Em momento algum a Constituição Federal determina que o cargo de interventor seja de natureza militar. Se as próprias Forças Armadas são diretamente subordinadas a um ministro civil (Ministro de Estado da Defesa), mas conveniente que a segurança pública seja também subordinada a um civil. Insta mencionar que em vários Estados da Federação a Secretaria de Defesa Social é responsável pelos trabalhos da Polícia Militar e Civil e são chefiadas por civis. É bem provável que o Presidente da República queira que o interventor nomeado não responda por eventuais crimes cometidos no cargo na Justiça comum. Ademais, por questões lógicas, o interventor pode até ser militar, mas deve se submeter à jurisdição civil. Deixar na mãos da Justiça Castrense o julgamento dos atos do interventor é um verdadeiro atentado à Constituição, pois subtrai do Poder Judiciário atos de autoridade civil. Se, em regra, os membros da Polícia civil só respondem perante a Justiça Comum, como o seu comandante pode não responder?
Consta no artigo 60, parágrafo que “a Constituição não poderá ser emendada na vigência de intervenção federal, de estado de defesa ou de estado de sítio”. É fácil entender os motivos que levaram o Poder Constituinte Originário a assentar tal limitação. Imagine o Brasil passando por uma das situações constitucionais que mereçam algum tipo de intervenção, igual está ocorrendo nesse momento. Será mesmo o momento mais oportuno para se alterar o texto da constituição? Percebe-se de maneira cabal que a instabilidade do momento (diga-se intervenção federal) não é adequada à proposição de mudança do texto constitucional. É o limite circunstancial.
Lado outro, é sabido de todos que o Governo Federal está lutando para aprovar a Proposta de Emenda Constitucional da Previdência. Alega o Presidente da República que “se tiver votos para aprovar a reforma, o decreto pode ser cessado e após a votação ser novamente reiniciado” (https://g1.globo.com/politica/blog/gerson-camarotti/post/2018/02/16/com-intervencao-no-rj-temer-tira-prioridade-da-reforma-da-previdencia.ghtml). Essa medida é flagrantemente inconstitucional e o que mais causa alvoroço é saber que tal alegação partiu de um famoso constitucionalista brasileiro: Michel Temer! Se for levada a efeito será uma verdadeira fraude à nossa Constituição.
Por fim, no meio de várias inconstitucionalidades, necessário observar que o Presidente da República não consultou o Conselho da República e nem o Conselho de Defesa Nacional. A Lei nº 8.04190, em seu artigo 2º, inciso I, menciona que compete ao Conselho da República pronunciar-se sobre: a intervenção federal. Os artigos 90, inciso I, e 91, parágrafo 1º, inciso I, atribuem a esses órgãos competência para opinar sobre intervenções federais, e tal consulta deve ser feita antes da edição do decreto de intervenção. Ora, o Presidente da República não é obrigado a seguir a opinião dos Conselhos, mas é obrigatório o pronunciamento prévio.
Por fim, as medidas que porventura serão implantadas são meramente paliativas, extremamente caras e sem nenhum impacto na violência. Não houve nenhum planejamento prévio. O próprio General Comandante Militar do Leste disse que o trabalho de integração entre as forças de segurança já vem sendo feito há tempos. Haverá uma falsa sensação de segurança, porém os criminosos atravessarão a fronteira do Estado do Rio de Janeiro, levando violência para os Estados vizinhos, tal qual ocorreu por ocasião da implantação das UPP’s. Depois, retornarão aos seus redutos, indo a conta de toda a logística para o povo brasileiro.

++++++++++++++++++++

▶ ENUNCIADO DA TAREFA
Redigite o trecho do texto sobre a intervenção federal começando em "Lado outro, é" e terminando em "à nossa Constituição.". As linhas não têm nenhum papel nesta atividade.

++++++++++++++++++++

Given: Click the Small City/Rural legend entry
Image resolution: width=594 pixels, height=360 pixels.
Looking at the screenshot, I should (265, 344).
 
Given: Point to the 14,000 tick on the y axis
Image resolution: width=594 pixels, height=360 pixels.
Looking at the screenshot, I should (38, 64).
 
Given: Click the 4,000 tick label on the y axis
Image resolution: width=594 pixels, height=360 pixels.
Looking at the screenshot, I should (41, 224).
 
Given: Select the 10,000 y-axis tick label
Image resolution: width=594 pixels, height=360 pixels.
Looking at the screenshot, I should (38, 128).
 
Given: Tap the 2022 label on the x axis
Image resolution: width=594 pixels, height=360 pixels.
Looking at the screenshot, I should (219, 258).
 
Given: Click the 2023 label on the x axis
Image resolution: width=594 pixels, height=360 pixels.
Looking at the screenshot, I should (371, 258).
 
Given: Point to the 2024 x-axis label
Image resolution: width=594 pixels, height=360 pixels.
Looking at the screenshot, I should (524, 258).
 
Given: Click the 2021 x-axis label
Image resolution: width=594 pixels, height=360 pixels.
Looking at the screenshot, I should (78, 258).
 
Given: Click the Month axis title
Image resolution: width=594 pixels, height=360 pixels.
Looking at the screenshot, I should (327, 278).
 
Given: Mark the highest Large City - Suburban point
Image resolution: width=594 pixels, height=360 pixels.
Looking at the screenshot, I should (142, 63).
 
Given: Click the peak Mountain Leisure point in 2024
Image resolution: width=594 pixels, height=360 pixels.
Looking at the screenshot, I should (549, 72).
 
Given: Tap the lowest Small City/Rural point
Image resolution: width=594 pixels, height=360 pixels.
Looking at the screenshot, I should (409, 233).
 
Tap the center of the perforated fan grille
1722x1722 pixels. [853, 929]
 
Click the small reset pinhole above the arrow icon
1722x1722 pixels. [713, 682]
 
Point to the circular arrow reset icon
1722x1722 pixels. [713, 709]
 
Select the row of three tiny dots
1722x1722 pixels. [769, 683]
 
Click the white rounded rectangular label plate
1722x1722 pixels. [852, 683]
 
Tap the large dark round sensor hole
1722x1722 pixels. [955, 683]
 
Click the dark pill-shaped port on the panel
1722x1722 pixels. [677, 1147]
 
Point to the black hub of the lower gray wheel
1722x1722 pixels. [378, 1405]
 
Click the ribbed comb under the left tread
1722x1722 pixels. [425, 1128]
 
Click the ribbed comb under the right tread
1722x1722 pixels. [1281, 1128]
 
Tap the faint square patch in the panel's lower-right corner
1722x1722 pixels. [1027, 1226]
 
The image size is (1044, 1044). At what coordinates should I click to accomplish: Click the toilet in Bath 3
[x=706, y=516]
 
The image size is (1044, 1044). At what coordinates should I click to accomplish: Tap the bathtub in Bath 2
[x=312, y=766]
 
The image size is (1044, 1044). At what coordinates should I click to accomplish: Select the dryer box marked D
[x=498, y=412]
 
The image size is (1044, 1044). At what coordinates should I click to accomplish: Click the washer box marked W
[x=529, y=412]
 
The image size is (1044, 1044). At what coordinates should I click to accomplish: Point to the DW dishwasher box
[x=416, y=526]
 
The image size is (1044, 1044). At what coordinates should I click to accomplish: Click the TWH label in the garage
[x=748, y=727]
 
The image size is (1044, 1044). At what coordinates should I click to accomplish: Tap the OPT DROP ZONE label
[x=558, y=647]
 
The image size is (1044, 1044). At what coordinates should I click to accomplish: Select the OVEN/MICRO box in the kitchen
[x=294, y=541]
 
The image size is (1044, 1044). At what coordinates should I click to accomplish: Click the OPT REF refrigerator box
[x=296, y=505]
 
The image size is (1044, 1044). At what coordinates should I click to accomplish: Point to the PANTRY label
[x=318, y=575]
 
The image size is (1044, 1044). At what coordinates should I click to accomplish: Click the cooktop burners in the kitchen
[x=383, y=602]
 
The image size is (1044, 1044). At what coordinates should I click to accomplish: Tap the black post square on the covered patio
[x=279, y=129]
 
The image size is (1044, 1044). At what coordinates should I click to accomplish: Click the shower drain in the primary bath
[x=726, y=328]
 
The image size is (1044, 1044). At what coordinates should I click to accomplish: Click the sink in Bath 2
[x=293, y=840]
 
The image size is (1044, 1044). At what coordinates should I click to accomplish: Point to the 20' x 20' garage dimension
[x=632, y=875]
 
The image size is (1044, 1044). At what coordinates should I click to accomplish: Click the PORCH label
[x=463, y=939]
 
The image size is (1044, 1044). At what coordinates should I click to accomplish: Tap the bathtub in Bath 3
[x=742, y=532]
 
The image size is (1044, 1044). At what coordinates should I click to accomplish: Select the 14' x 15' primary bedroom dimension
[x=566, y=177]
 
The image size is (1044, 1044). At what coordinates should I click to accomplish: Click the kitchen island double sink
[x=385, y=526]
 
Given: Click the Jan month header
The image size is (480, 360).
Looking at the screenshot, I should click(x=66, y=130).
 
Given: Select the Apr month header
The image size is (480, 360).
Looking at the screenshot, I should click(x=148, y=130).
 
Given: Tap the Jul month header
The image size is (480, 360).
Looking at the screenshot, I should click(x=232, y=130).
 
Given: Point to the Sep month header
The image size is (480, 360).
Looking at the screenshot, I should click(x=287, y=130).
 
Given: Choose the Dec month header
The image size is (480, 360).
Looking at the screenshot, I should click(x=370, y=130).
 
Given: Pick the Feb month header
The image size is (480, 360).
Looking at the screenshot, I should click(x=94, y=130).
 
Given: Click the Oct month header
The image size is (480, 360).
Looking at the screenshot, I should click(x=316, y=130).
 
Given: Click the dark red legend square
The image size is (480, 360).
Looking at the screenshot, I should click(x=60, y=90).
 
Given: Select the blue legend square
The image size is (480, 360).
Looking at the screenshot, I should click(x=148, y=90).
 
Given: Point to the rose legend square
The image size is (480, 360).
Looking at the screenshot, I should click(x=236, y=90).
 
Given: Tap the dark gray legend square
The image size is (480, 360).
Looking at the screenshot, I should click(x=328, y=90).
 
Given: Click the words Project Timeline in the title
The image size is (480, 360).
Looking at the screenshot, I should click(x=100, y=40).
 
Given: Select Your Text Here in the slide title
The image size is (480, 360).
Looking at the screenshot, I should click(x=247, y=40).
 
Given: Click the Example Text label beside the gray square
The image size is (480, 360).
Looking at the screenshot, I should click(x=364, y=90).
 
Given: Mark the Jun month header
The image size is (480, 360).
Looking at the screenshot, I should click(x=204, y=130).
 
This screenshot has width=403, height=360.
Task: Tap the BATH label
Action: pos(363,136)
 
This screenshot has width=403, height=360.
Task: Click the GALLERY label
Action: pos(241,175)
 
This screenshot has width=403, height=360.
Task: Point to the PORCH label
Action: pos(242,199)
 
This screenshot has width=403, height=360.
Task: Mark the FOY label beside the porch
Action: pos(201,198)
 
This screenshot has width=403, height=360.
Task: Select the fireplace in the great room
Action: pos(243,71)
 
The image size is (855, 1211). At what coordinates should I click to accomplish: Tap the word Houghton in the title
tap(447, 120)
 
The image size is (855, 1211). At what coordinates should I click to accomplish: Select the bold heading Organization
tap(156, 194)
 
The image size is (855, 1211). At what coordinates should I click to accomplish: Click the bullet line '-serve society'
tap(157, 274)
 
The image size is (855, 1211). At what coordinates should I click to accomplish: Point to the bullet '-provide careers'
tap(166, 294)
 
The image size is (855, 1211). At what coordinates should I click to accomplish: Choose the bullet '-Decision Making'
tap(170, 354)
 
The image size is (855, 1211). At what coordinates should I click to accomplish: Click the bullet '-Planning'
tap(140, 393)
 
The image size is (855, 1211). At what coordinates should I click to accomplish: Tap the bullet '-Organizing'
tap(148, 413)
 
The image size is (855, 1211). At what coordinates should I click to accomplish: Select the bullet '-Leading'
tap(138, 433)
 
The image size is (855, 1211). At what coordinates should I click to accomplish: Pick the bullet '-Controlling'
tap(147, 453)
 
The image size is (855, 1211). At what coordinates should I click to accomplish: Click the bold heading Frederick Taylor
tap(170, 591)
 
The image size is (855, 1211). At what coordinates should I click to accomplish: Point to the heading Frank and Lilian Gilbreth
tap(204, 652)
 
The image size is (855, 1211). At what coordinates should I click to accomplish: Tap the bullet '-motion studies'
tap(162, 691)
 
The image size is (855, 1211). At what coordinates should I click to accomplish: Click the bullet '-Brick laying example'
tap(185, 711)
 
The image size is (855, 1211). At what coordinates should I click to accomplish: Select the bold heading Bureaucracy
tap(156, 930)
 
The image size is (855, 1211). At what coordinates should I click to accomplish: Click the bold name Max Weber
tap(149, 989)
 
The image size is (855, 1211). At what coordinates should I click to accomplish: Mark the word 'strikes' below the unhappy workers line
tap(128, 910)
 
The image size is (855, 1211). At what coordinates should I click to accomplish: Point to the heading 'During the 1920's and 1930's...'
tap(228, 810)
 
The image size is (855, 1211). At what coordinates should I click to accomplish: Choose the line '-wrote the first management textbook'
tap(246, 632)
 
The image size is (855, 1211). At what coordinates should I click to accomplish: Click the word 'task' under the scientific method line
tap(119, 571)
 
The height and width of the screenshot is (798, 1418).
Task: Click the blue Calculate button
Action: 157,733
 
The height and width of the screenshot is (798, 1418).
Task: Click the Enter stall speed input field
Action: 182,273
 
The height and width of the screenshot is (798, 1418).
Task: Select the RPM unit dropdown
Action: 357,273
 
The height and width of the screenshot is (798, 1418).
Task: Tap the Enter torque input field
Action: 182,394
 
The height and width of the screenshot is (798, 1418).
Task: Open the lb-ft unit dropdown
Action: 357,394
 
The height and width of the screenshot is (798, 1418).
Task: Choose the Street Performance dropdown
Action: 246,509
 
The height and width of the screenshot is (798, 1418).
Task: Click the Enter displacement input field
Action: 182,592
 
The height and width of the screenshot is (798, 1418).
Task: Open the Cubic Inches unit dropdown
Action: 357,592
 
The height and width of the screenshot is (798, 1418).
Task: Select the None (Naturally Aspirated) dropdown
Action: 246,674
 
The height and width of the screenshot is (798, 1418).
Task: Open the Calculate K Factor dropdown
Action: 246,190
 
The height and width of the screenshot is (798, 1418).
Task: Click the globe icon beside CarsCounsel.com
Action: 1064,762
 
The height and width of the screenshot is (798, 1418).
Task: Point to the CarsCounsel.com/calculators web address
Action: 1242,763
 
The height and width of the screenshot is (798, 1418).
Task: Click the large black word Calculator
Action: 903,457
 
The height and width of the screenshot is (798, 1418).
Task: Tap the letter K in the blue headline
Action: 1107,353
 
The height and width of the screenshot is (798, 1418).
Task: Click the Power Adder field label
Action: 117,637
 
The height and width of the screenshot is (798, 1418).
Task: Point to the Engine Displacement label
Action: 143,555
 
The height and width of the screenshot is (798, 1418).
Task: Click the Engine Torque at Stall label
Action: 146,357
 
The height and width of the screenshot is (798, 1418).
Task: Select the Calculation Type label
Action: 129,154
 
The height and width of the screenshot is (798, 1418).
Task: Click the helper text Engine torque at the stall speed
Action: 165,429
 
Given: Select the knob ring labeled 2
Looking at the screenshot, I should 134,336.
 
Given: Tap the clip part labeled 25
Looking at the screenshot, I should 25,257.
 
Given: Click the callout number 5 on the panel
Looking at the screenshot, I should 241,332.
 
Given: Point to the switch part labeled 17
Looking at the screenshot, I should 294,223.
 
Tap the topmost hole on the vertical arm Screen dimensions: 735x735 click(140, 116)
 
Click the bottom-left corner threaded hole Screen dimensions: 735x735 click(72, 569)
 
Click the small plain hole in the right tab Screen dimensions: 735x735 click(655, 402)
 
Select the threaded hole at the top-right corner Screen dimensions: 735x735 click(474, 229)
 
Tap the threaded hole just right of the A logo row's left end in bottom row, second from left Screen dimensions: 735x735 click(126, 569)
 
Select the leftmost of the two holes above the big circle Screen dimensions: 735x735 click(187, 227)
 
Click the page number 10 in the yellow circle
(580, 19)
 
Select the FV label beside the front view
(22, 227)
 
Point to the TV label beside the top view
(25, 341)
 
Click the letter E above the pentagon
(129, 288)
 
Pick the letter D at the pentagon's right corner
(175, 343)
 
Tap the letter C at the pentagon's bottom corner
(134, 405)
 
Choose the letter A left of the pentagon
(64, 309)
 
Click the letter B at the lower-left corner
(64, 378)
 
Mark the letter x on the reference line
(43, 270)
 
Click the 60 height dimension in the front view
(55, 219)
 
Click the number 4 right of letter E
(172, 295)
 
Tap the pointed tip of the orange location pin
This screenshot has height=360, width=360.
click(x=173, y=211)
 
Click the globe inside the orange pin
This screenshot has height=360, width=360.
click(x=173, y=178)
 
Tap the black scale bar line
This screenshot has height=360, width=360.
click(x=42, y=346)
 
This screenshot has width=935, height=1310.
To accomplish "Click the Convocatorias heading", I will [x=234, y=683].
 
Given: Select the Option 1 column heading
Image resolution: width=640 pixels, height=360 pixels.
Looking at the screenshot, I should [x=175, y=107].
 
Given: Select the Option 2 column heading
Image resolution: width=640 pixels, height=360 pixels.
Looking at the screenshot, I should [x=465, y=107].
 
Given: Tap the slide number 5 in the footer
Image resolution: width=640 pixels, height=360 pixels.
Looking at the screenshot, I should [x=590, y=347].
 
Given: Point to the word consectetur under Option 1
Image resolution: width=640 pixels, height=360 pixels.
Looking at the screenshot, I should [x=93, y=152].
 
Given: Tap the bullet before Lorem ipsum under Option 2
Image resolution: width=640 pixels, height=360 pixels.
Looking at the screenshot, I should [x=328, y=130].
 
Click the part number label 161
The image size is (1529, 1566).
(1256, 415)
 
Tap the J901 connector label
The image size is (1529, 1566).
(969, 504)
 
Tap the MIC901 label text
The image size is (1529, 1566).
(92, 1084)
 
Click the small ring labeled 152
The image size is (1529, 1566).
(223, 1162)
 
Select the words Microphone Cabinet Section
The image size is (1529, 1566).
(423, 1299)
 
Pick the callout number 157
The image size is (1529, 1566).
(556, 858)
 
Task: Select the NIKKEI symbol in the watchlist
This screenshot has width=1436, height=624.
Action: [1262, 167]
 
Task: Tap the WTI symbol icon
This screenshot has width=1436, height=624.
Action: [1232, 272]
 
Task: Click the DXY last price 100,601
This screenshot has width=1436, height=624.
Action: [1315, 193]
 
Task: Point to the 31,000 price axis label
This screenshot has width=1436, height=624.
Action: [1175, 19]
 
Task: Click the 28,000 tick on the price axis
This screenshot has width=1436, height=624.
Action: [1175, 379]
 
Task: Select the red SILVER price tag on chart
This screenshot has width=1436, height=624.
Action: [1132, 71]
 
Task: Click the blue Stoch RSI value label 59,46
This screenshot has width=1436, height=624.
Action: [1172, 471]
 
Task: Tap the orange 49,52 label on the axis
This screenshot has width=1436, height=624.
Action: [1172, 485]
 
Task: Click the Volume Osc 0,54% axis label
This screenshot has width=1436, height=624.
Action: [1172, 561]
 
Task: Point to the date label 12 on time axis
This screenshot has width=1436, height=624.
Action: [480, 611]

++++++++++++++++++++

▶ SOLUÇÃO PROPOSTA
Lado outro, é sabido de todos que o Governo Federal está lutando para aprovar a Proposta de Emenda Constitucional da Previdência. Alega o Presidente da República que “se tiver votos para aprovar a reforma, o decreto pode ser cessado e após a votação ser novamente reiniciado” (https://g1.globo.com/politica/blog/gerson-camarotti/post/2018/02/16/com-intervencao-no-rj-temer-tira-prioridade-da-reforma-da-previdencia.ghtml). Essa medida é flagrantemente inconstitucional e o que mais causa alvoroço é saber que tal alegação partiu de um famoso constitucionalista brasileiro: Michel Temer! Se for levada a efeito será uma verdadeira fraude à nossa Constituição.